Bitterness sits still in the vessel. In the brine. With the olives, but outside of them. We honour this feeling of bitterness, we acknowledge its lessons and work with it just as our olives teach us to. We sit with it in our vessel, it sits around us, rather than inside us.
When people don’t make sense, plants do. I’m grateful to the olive trees for their sacred wisdom.
Join us for tea, spoken words and poems at Elvie’s Open Mic Night, tomorrow night Friday 23rd February.
I won’t be sharing words this time, will let tea speak for itself. Tea is our poetry here at Beit e’Shai.
I look forward to hearing your words and being in community with you again.
Thank you Ella for bringing together our community of poets and dreamers in another evening of reflection.
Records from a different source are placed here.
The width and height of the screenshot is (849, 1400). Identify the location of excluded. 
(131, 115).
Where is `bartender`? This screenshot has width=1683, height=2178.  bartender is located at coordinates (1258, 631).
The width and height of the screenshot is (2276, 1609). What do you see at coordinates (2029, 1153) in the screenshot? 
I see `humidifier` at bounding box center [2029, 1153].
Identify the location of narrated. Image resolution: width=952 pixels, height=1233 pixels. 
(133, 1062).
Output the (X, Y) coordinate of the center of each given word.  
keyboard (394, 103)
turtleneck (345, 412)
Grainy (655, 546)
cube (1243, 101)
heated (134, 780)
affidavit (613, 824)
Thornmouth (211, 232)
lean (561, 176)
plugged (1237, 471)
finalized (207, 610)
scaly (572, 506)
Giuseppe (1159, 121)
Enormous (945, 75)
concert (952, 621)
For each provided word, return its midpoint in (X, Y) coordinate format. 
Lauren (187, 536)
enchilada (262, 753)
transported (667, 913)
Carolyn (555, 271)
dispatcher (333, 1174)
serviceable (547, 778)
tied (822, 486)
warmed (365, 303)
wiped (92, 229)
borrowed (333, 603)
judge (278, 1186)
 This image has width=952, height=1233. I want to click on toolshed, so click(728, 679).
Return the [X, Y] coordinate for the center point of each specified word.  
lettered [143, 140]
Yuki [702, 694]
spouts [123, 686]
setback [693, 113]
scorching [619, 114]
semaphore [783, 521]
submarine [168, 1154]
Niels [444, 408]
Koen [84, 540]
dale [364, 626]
Images from Rasha Tayeh’s ‘On Food & Memory’ solo exhibition (2016).
At this link hosted by K(not) a major artistic project from Arts Gen, that discusses the impacts of ecological justice and climate colonisation on diasporic and first nations communities, I share a non-linear essay and an experimental soundscape of field recordings (best listened to on headphones). The work was commissioned and published in 2022.
The k(not) project reflects upon the way climate change will and has already created major public health impacts for our communities and provides a platform to undertake slowed-down and more expansive thinking in order to seek alternative strategies to our current crisis that incorporates food and land sovereignty alongside greater reflection upon the ongoing racialised violence that is inherent within climate colonisation itself.
To access the work visit this link. For a description, see below:
Rasha Tayeh, 2022
Land, 1000 words. In this non-linear essay, Rasha Tayeh shares an intimate reflection from her lived experience and draws on the parallels of settler-colonial projects, occupying Palestine and Aboriginal Nations in the continent now known as Australia. Her words are presented in vignettes, as thoughts brewing, while making a cup of tea, or walking along the Merri Creek.
Water, 3:42 mins, experimental soundscape of field recordings of making a cup of tea merged with ambient sounds of the Merri Creek on Wurundjeri Country.
Rasha Tayeh acknowledges the Traditional Owners of the land on which she currently lives, works and creates, Narrm; the Wurundjeri Woi Wurrung and neighbouring Boonwurrung Peoples of the Kulin Nation.